[begin Document excerpt]

The Marietta No. 5 Crossbar machine was installed in 1963 in a building addition, upstairs from the existing No. 1 Step-by-Step office. The new machine provided service for new residential and business customers on the new "422" code and also provided Centrex CO service for Lockheed on the "424" code.
The machine had a very strange setup that forced customers to dial "6" to reach most metro numbers so that dialing would be the same as the existing Marietta Step-by-Step office. This created 8 digit dialing.
These were the dialing instructions for Marietta Customers in 1963:
To call Marietta 422, 424, 427, and 428 numbers,
Smyrna 432, 435, and 436 numbers, Dallas 445 numbers, Woodstock 926 numbers, Austell 948 numbers,
Douglasville 942 numbers, Powder Springs 943 numbers, and Ackworth 974 numbers ….. dial the 7 digit number.
To call all other Metro Atlanta calls ….. dial "6" plus the 7 digit number.
Configuration of the Machine for "6 Plus"
A No. 5 Crossbar normally expects local numbers to be 7 digits and performs route translation on the first 3 digits only. A No. 5 can do more complex translations involving the first 6 if required on long distance calls, using a Foreign Area Translator but this would not have helped in this situation.

[end Document excerpt]
[begin Supplied records]

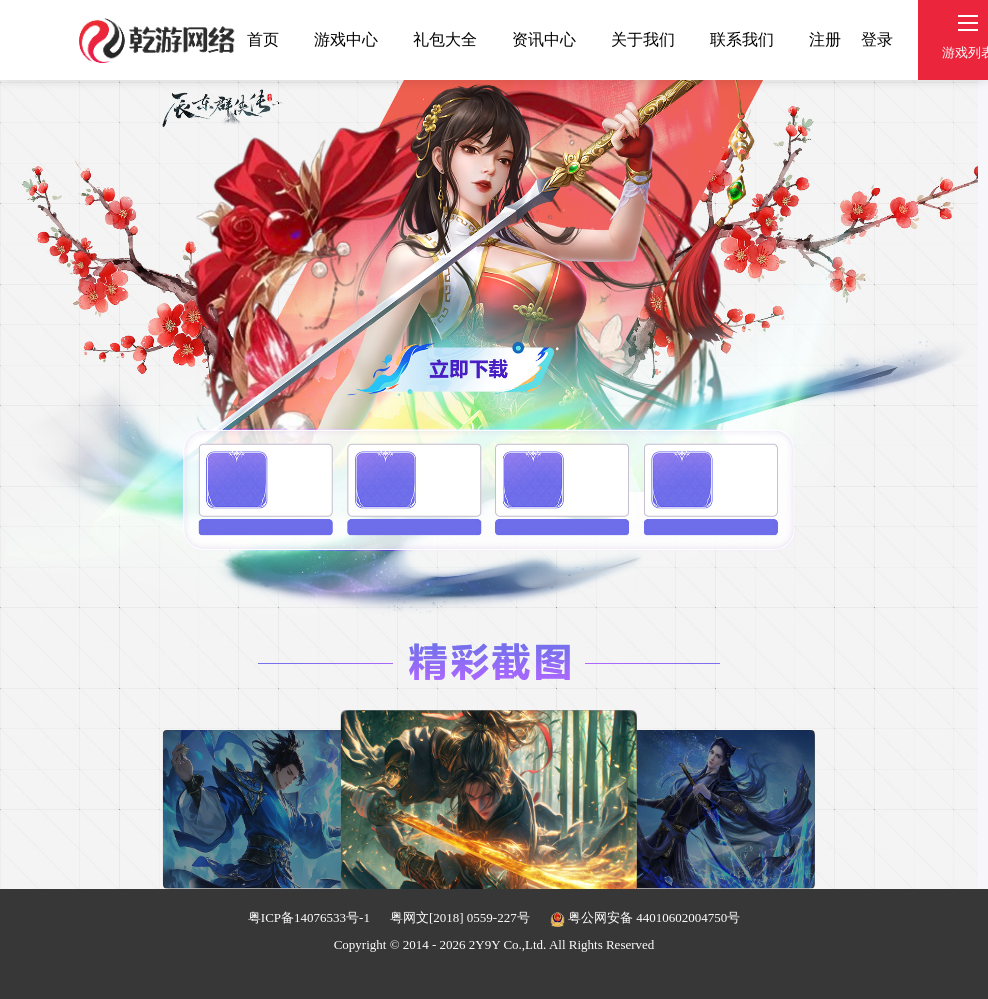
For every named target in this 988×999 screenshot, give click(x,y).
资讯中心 (544, 39)
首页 (263, 39)
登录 (877, 39)
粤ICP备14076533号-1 (309, 917)
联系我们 (742, 39)
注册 (825, 39)
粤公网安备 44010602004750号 (645, 917)
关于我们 (643, 39)
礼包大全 (445, 39)
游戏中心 (346, 39)
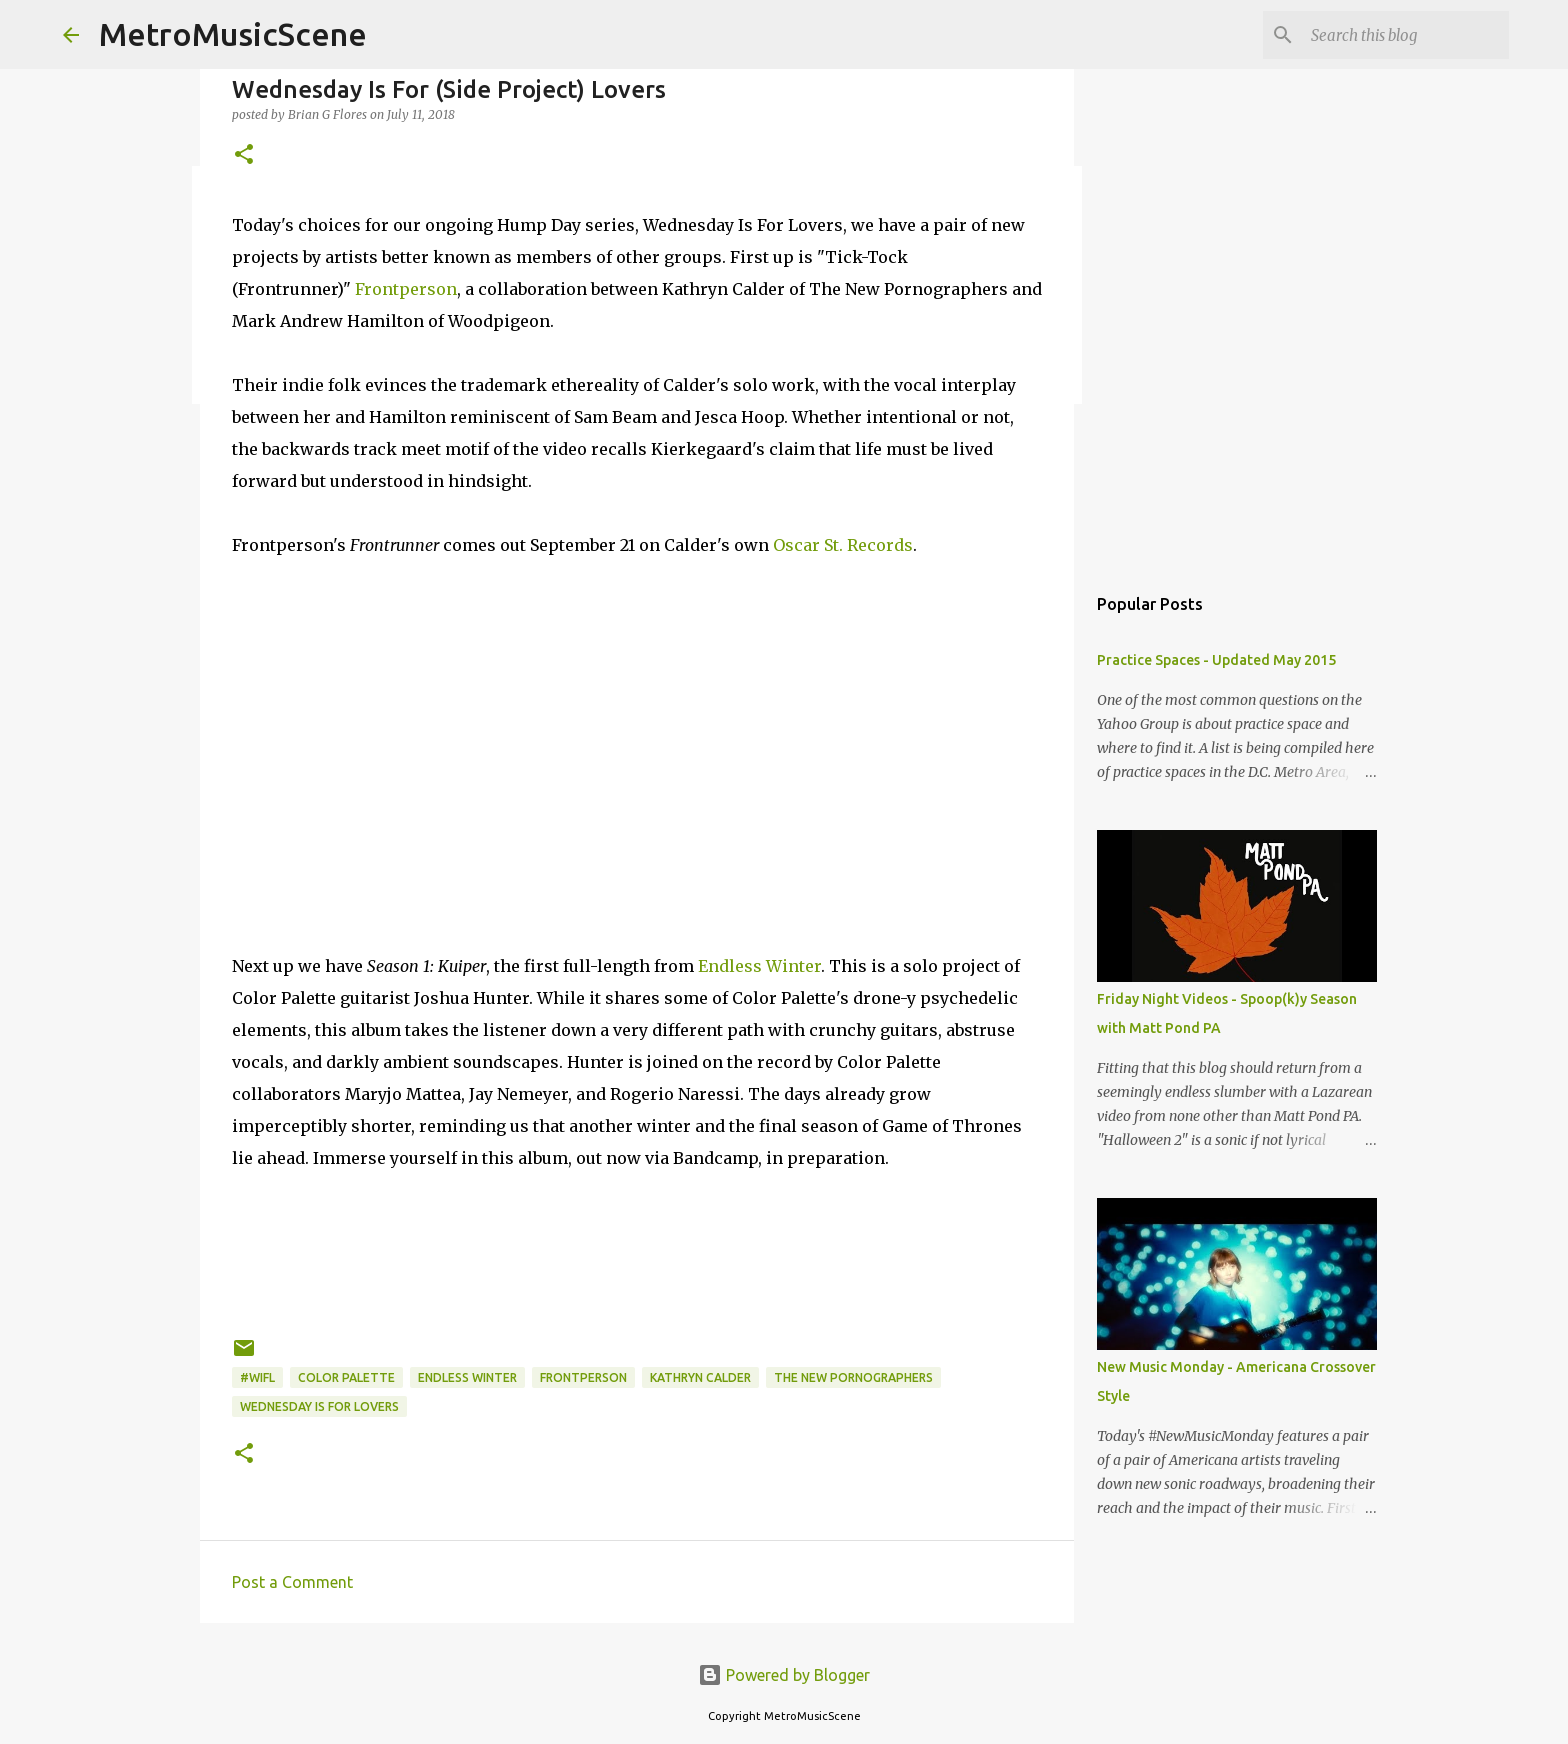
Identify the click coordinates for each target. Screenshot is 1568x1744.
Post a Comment (292, 1582)
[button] (244, 155)
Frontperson (406, 289)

[end Supplied records]

§ What to work on:
1: Rewrite the Marietta No. 5 Crossbar passage starting at "The Marietta No." and ending at "8 digit dialing.", putting "commercial" in place of "business".
2: According to the Marietta No. 5 Crossbar passage, which code carried the Centrex CO service the machine provided for Lockheed?
The listing isn't needed for this work.

§ Written answers:
1:
The Marietta No. 5 Crossbar machine was installed in 1963 in a building addition, upstairs from the existing No. 1 Step-by-Step office. The new machine provided service for new residential and commercial customers on the new "422" code and also provided Centrex CO service for Lockheed on the "424" code.
The machine had a very strange setup that forced customers to dial "6" to reach most metro numbers so that dialing would be the same as the existing Marietta Step-by-Step office. This created 8 digit dialing.

2: The "424" code.